Stored data:
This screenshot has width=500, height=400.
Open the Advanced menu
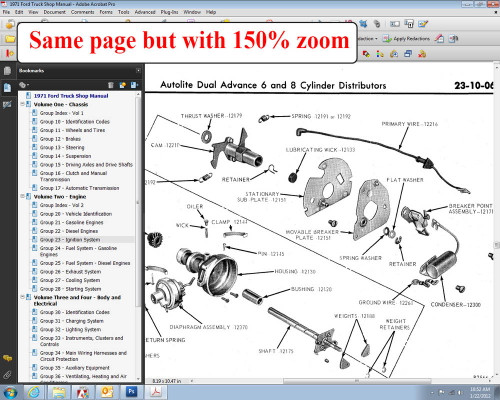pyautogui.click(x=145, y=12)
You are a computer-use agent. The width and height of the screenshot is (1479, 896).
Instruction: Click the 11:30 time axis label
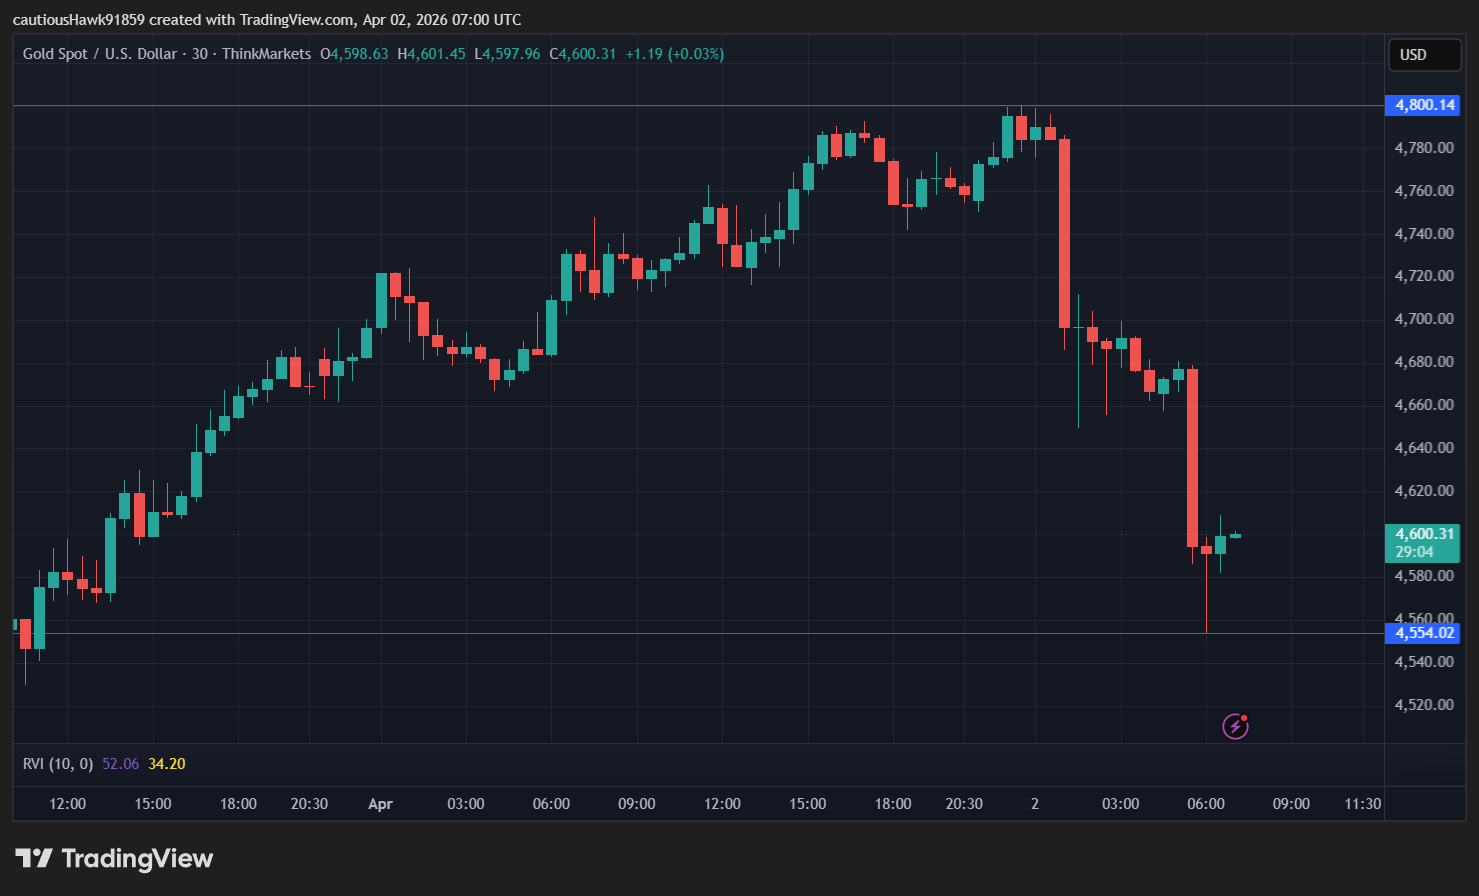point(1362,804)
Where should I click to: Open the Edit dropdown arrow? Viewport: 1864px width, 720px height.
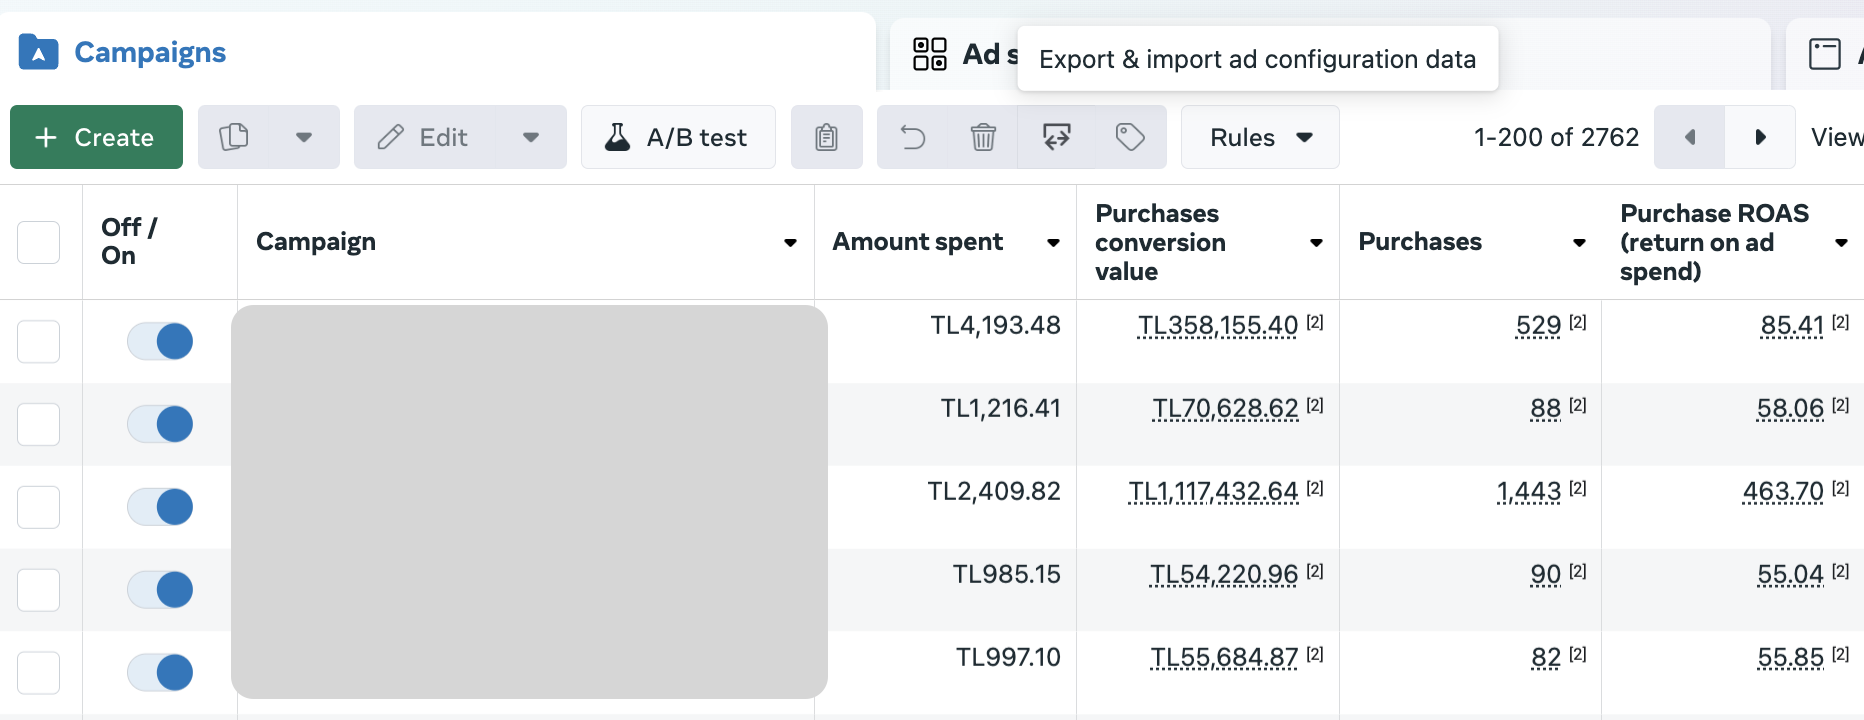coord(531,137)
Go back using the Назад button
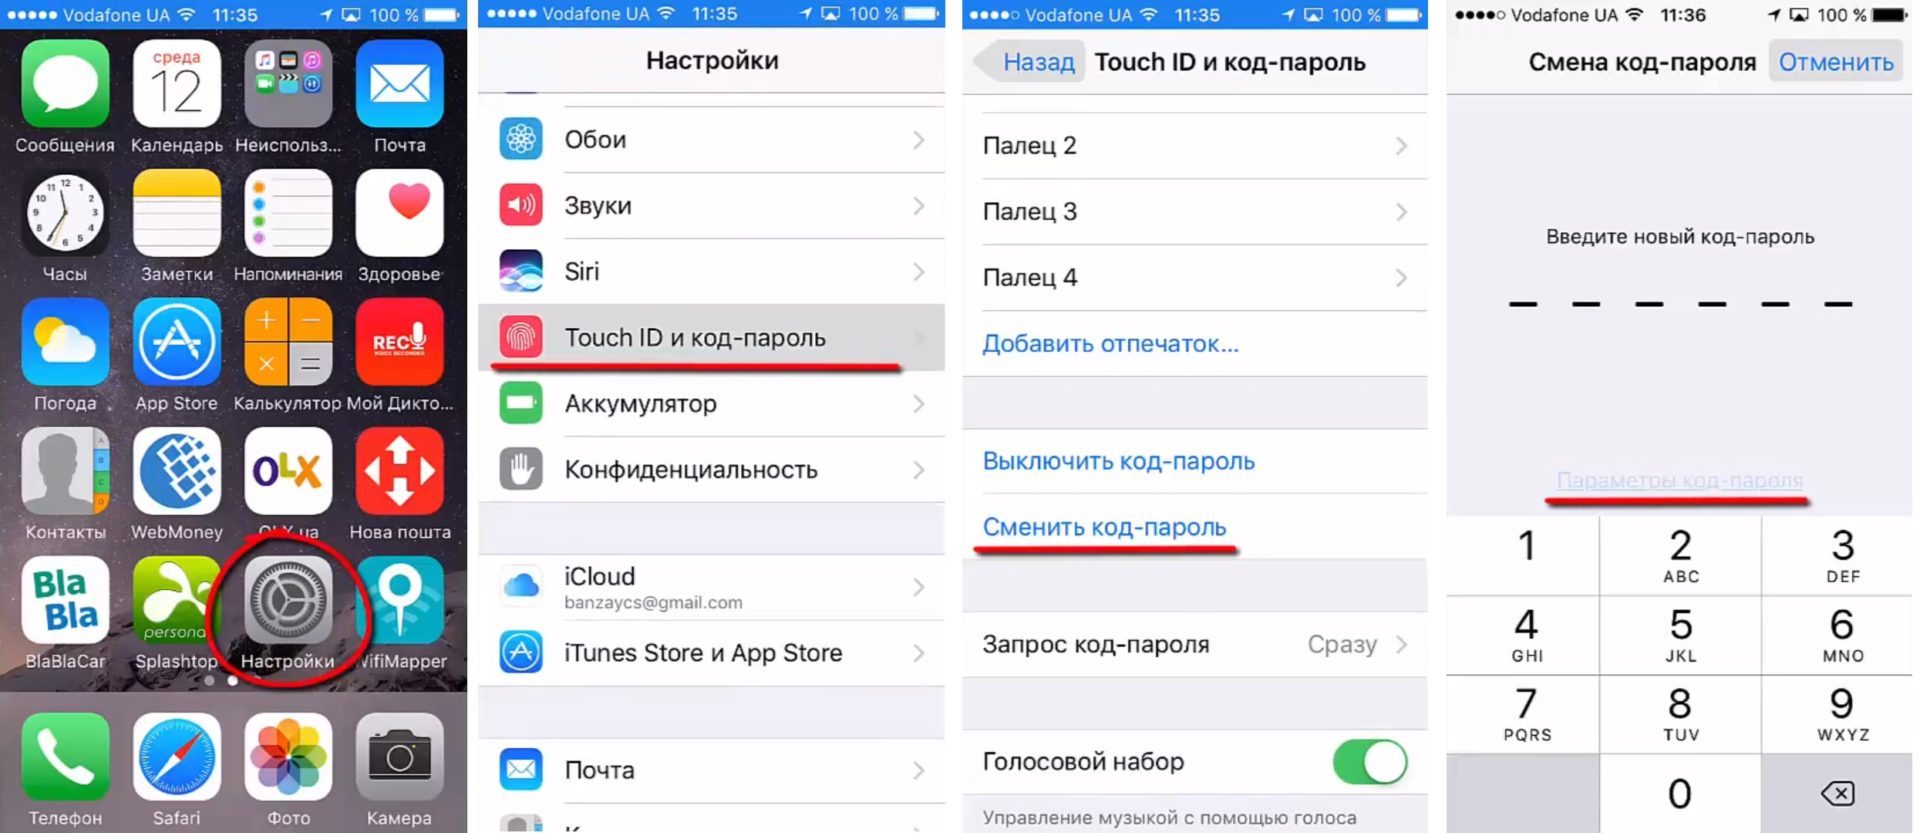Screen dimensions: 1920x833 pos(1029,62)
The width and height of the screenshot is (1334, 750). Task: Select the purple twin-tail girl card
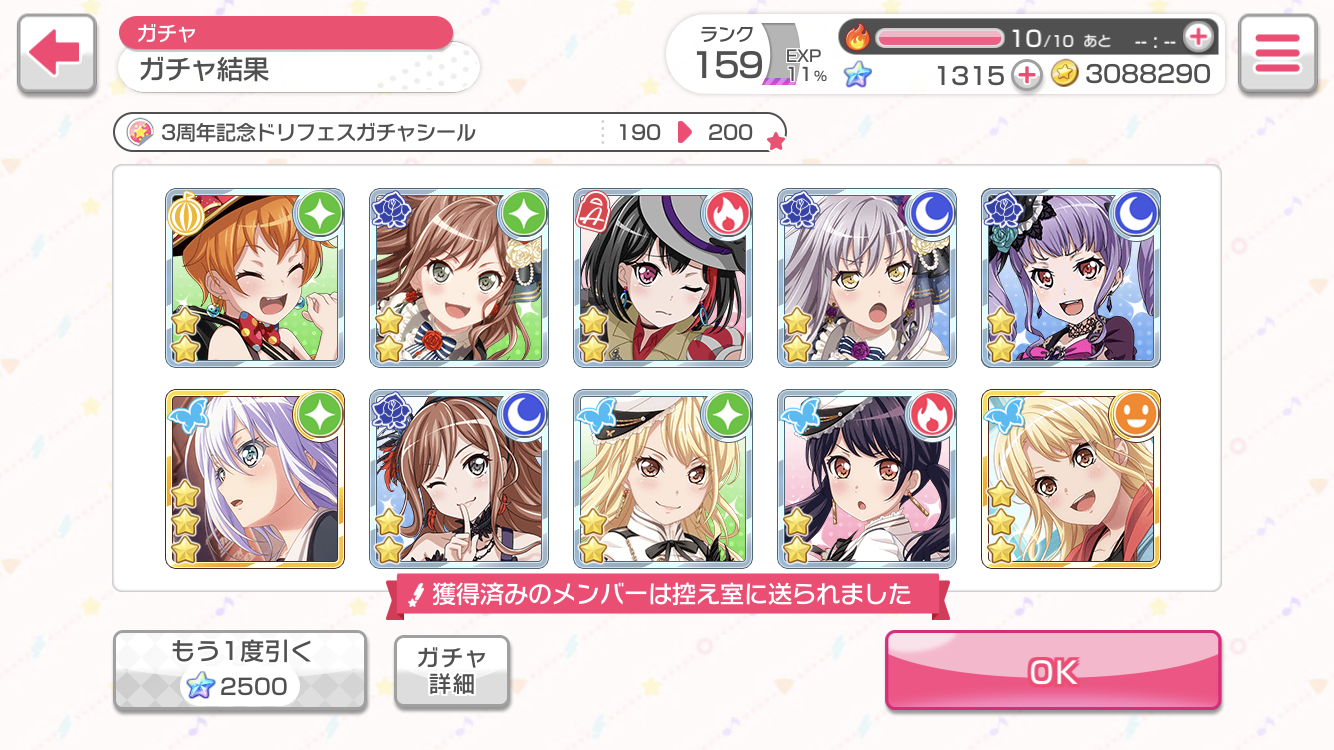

The problem:
Give the entries back verbatim and omit the images.

Finished exercise:
This screenshot has width=500, height=400.
Open the Advanced menu
pyautogui.click(x=145, y=12)
You are a computer-use agent. The width and height of the screenshot is (1479, 896).
Instruction: Click the 11:30 time axis label
point(1362,804)
Where should I click to: Open the Edit dropdown arrow? Viewport: 1864px width, 720px height.
coord(531,137)
Go back using the Назад button
Screen dimensions: 1920x833 pos(1029,62)
The width and height of the screenshot is (1334, 750). Task: Select the purple twin-tail girl card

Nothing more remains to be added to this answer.